Dirac and his Monopole
The potential
We begin this article by going against all of classical Electrodynamics and assuming that there is such a thing as a magnetic monopole. To be exact we assume that at the origin of our coordinate system there sits an object of magnetic charge \(g\) that generates a magnetic field \(B\) such that $$ \vec{B} = g \frac{\vec{r}}{r^3} = g\frac{\hat{r}}{r^2} \;\;\; (1.1) $$
which should remind us of the electric field of a simple point-like electric charge. Let’s try to find the vector potential \(\vec{A}\) that generates this field
$$ \vec{\nabla} \times \vec{A}= \vec{B} $$
A possible choice for \(\vec{A}\) is given by
$$\vec{A}^N = \frac{g}{r(r+z)}(-y,x,0) = \frac{g(1-\cos\theta)}{r\sin\theta}\hat{\phi} \;\;\; (1.2)$$
This potential does indeed generate the magnetic field (1.1) everywhere in space except on the negative \(z\) axis (or \(\theta=\pi\) in polar coordinates). Likewise, we can define a different potential $$\vec{A}^S = \frac{g}{r(r-z)}(y,-x,0) = -\frac{g(1+\cos\theta)}{r\sin\theta}\hat{\phi} \;\;\; (1.3)$$
Which is ill-defined for \(\theta = 0\).
It seems as though there is a fundamental refusal of the vector potential to cover all of space. This line of points where the potential is ill-defined is called a Dirac line. However, if we persist we notice that the difference between the two potentials is an exact gradient:
$$\vec{A}^N-\vec{A}^S= \frac{2g}{r\sin\theta}\hat{\phi} = \vec{\nabla}(2g\phi) \;\;\; (1.4)$$
Therefore we can make the following arrangement: we employ \(\vec{A}^N\) in the north hemisphere (\(0\leq \theta \leq \pi/2\)) while we employ \(\vec{A}^S\) in the south hemisphere (\(\pi/2 \leq \theta \leq \pi \)). Additionally we state the transition relation at exactly \(\theta = 2\pi\) where both potentials exist
$$\vec{A}^S = \vec{A}^N - \vec{\nabla}(2g\phi) \;\;\; (1.4) $$
For later convenience we can rewrite the above relation as
$$\vec{A}^S = t^{-1}\vec{A}^N t + it^{-1}\vec{\nabla} t,\;\;\; t=e^{i2g\phi}\;\;\; (1.5)$$
Here \(t(\phi)\) is called a transition function and it lives on the intersection of the two hemispheres, the equator. Some remarks before we make the connection with topology explicit. In order for (1.5) to be one-valued we require
$$t(0)=t(2\pi) \rightarrow g = \frac{n}{2},\;\;\; n \in \mathbb{Z}\;\;\;(1.6)$$
We have arrived at Dirac’s quantisation condition. In other words, the magnetic charge \(g\) can only take values that are integer multiples of a fundamental quantum, here \(\frac{1}{2}\). There are usually some dimensionful constants that are not present here because we chose a “natural” unit system.

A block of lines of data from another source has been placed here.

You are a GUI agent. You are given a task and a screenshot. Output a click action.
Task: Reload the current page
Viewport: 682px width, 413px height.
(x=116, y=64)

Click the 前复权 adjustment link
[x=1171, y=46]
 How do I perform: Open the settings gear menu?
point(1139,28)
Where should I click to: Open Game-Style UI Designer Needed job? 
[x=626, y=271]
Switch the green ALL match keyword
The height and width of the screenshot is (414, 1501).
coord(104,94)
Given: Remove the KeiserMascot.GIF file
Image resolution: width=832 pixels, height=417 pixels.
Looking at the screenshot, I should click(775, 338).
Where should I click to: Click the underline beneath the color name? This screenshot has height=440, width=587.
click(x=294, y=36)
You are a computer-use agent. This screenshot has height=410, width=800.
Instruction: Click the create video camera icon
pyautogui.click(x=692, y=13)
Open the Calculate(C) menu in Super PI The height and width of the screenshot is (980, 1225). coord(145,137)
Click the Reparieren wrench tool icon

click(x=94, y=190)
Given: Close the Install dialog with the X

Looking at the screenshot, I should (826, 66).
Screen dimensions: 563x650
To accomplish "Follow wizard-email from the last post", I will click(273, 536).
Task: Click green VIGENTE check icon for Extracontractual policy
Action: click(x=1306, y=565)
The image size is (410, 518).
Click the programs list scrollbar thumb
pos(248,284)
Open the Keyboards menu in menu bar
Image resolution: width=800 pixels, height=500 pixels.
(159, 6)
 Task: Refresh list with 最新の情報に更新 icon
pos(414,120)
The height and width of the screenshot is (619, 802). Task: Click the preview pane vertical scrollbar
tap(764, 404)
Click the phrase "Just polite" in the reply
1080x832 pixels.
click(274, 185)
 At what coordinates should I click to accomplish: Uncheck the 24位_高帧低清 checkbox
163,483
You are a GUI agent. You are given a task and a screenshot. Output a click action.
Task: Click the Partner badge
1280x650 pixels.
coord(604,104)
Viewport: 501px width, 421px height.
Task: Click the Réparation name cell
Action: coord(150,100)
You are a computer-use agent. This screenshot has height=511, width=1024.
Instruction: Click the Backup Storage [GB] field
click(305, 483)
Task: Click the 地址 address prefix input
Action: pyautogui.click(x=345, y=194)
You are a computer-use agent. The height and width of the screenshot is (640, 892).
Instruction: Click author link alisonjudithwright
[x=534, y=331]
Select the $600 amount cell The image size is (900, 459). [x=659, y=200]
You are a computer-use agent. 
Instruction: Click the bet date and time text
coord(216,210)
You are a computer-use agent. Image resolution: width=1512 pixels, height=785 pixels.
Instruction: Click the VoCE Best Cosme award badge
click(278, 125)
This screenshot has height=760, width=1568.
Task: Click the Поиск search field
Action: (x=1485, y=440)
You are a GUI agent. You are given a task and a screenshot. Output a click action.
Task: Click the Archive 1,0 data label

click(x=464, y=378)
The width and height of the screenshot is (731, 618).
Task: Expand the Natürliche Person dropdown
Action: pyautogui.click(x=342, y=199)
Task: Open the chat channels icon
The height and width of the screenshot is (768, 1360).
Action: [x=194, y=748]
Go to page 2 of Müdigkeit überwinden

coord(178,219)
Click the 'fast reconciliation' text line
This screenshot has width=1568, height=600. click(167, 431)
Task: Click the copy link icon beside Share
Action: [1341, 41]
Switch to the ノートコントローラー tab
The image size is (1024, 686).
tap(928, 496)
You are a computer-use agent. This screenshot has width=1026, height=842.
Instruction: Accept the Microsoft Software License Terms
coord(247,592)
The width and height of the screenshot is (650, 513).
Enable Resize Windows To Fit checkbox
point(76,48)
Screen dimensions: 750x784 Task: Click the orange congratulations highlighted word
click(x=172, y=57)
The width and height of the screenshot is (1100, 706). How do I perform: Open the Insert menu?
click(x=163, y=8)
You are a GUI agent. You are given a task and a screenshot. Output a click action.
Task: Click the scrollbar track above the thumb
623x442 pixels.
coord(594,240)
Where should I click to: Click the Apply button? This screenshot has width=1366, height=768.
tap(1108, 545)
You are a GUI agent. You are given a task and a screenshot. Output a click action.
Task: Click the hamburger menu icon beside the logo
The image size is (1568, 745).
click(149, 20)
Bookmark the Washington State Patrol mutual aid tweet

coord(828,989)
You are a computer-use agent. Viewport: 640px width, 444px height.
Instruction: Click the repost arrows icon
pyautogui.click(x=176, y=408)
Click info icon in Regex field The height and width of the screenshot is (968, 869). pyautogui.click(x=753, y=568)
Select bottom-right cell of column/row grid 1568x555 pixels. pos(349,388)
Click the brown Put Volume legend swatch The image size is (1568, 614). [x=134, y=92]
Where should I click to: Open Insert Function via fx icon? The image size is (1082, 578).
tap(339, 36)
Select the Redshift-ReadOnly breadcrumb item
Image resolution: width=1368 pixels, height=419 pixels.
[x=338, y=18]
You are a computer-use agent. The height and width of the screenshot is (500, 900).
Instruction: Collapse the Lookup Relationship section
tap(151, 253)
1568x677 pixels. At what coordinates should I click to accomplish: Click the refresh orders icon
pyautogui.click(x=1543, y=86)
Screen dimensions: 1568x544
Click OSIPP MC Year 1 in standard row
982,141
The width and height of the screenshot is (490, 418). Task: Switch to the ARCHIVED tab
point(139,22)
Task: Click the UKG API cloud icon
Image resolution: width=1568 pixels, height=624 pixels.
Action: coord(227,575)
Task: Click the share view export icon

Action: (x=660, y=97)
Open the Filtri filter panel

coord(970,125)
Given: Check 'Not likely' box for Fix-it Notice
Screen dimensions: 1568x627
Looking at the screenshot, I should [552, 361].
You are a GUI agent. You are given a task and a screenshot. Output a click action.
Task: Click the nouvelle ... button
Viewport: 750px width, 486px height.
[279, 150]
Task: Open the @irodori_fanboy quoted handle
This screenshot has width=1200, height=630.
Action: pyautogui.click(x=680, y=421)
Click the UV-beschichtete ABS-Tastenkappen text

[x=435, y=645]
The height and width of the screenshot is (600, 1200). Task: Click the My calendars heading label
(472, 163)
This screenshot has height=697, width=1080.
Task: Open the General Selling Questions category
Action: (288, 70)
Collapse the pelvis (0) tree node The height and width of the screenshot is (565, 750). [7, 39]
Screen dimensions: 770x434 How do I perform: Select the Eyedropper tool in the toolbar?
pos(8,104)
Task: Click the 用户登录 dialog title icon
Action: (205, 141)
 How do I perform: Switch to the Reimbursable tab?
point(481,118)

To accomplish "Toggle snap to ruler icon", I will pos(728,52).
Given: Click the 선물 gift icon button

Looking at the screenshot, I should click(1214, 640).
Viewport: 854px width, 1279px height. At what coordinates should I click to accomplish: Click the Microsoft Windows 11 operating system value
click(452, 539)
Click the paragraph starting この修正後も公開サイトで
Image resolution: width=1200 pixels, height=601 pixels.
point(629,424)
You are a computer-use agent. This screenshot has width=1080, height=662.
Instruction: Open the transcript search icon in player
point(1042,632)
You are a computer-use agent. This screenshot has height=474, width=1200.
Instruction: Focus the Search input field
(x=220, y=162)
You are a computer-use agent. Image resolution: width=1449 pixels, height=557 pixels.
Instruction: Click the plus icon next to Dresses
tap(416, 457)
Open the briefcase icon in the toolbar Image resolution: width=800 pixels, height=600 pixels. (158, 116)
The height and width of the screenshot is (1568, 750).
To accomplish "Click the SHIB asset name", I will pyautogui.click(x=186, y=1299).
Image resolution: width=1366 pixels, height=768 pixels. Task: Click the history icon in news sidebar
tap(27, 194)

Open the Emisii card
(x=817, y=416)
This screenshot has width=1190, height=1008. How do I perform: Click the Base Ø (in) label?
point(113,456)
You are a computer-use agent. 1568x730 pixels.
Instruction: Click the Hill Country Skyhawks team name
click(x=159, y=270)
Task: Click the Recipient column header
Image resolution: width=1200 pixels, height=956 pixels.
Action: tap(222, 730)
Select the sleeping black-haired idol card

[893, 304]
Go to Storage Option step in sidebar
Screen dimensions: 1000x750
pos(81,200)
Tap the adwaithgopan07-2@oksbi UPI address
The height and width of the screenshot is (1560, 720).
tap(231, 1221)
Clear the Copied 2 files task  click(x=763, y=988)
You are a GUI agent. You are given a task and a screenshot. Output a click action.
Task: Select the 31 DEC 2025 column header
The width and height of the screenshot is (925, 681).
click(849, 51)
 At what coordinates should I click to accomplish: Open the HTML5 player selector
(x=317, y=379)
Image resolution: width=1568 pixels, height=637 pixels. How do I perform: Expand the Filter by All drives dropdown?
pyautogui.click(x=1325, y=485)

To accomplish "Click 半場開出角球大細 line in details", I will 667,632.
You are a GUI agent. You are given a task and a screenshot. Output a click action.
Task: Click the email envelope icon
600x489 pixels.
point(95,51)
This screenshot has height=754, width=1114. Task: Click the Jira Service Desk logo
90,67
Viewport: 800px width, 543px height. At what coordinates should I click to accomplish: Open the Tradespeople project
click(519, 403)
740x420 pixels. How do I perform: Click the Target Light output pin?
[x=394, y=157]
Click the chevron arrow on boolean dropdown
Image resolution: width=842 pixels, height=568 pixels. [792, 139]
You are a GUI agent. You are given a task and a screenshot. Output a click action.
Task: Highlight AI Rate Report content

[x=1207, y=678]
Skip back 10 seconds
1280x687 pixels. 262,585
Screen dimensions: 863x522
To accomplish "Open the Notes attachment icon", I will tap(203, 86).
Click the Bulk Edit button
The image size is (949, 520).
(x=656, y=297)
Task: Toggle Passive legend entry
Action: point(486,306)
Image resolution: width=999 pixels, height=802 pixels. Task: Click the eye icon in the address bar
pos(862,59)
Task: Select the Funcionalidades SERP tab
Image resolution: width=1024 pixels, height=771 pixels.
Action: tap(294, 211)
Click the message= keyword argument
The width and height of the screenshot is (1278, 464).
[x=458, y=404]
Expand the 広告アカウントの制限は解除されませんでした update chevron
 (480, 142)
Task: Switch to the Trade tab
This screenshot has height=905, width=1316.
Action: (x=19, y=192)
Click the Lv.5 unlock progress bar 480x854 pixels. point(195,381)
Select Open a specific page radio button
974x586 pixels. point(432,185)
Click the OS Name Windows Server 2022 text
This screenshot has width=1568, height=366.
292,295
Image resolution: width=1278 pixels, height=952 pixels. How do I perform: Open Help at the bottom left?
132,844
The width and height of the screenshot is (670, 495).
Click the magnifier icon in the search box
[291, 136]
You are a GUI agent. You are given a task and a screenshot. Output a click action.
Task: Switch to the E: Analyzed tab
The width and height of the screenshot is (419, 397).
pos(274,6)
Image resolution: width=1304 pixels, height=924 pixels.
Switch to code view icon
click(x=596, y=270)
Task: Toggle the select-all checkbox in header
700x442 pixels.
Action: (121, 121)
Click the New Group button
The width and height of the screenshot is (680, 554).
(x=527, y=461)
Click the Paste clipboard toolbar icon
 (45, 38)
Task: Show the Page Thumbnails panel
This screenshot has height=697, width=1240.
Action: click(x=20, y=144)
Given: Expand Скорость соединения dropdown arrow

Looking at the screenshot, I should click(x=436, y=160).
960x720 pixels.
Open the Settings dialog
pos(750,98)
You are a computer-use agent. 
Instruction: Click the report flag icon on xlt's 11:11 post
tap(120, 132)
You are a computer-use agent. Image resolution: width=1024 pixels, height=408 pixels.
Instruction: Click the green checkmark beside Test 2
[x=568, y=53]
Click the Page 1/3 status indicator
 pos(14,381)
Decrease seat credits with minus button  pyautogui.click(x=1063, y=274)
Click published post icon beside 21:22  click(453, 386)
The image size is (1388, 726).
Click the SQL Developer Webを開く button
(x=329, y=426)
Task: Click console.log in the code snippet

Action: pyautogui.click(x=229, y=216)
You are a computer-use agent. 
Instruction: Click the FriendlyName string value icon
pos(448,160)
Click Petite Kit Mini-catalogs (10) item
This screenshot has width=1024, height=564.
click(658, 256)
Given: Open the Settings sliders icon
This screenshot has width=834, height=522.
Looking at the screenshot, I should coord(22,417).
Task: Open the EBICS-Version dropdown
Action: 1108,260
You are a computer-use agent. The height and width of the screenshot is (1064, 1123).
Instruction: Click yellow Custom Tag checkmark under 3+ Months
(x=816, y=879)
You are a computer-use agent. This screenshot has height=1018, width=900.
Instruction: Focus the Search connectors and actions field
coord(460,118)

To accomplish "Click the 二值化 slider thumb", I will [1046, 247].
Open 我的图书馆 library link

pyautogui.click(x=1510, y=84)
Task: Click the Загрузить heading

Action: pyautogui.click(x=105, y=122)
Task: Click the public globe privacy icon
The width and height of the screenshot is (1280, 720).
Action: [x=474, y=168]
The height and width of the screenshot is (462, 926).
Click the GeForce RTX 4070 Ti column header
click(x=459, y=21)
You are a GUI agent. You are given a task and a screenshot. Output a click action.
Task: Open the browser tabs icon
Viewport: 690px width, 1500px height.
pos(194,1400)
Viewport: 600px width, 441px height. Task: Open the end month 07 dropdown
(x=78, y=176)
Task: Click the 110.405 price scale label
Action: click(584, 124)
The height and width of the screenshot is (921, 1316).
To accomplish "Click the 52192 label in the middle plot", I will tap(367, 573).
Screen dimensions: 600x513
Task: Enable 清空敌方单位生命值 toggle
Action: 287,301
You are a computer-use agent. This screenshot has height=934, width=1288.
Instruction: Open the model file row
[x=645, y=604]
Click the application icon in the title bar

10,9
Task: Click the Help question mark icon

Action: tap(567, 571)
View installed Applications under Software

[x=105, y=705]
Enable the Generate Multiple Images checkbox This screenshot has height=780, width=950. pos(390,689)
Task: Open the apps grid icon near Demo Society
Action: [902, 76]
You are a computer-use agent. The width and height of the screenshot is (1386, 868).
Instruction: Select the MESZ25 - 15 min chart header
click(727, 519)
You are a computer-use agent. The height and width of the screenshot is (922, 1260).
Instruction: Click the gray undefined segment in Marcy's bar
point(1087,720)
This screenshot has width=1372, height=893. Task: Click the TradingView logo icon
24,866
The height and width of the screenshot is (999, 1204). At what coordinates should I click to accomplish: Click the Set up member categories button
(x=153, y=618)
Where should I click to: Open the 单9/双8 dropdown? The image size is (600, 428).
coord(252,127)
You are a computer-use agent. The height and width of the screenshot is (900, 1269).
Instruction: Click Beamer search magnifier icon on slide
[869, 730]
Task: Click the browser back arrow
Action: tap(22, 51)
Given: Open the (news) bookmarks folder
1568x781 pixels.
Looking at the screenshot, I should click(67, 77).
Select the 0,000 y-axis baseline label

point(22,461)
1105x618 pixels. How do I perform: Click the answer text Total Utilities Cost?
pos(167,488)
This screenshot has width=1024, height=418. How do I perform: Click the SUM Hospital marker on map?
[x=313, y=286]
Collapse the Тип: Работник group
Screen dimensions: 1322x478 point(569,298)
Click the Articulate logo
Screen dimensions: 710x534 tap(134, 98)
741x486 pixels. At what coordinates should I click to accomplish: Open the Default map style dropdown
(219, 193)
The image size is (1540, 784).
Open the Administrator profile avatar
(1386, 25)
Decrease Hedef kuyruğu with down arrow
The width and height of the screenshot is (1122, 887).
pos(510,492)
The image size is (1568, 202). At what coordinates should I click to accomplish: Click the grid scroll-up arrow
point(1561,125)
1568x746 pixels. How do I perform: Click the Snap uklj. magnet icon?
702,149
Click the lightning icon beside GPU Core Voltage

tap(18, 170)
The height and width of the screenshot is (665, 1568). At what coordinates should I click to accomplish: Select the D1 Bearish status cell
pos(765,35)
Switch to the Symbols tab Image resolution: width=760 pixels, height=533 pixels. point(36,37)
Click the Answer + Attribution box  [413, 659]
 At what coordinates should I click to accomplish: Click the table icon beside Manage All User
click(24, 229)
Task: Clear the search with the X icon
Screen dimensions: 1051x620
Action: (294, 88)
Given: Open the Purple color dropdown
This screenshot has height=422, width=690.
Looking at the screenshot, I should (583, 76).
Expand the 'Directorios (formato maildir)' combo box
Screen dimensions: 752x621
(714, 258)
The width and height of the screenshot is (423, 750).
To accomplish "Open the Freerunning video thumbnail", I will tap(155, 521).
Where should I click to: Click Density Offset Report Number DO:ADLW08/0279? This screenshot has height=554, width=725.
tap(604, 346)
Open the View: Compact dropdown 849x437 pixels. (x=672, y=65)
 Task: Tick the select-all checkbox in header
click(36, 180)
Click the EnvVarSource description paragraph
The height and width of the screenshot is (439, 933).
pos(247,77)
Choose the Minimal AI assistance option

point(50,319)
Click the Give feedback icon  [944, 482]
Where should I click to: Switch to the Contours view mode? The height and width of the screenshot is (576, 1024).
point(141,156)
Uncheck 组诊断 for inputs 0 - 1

Also, anyone familiar with group theory will notice that the transition function t belongs to the unitary \(U(1)\) group. It depends on one parameter \(\phi\) and it is unitary in the sense that
$$ t^* \cdot t = 1$$
where the star denotes the complex conjugate. Therefore, t is a map from the equator \(\mathcal{S}^1\) to the group \(U(1)\) or in maths lingo
$$t: \mathcal{S}^1 \rightarrow U(1)$$
With these observations in mind let’s take a quick dive into topology.
Circles and Spheres
Everything we talk about in physics takes place on a manifold. A manifold is a space that locally looks like \(\mathbb{R}^n\) for some \(n\). The simplest example after \(\mathbb{R}\) is the circle \(\mathcal{S}^1\). The circle is an abstract geometrical object so we need to introduce some coordinate scheme. We call this a chart \(U\) of the manifold and the simplest guess would be $$U_{naive} = \{(x,y) \in \mathbb{R}^2 | x=\cos\theta,\;y=\sin\theta,; 0\leq \theta \leq 2\pi\}$$
However, if we want to define well behaving objects such as vectors and derivatives we require that the charts covering a manifold are open, otherwise the derivative at exactly \(\theta=0,2\pi\) is ill-defined. Therefore the simplest description of \(\mathcal{S}^1\) is accomplished by two charts
$$U^N = \{(\cos\theta,\sin\theta) \in \mathbb{R}^2| 0<\theta<\pi+\epsilon \}\;\;\;(1.7a)$$ $$U^S = \{(\cos\theta’,\sin\theta’)\in \mathbb{R}^2 | \pi<\theta’<2\pi+\epsilon \} \;\;\; (1.7b)$$
where \(\epsilon\) is a small number that is put there so that there are no gaps in the coverage of the two charts. We want the two charts to describe the same manifold and so, in the areas where they overlap (\(U^N \cap U^S\)) we require that \(\theta = \theta’\).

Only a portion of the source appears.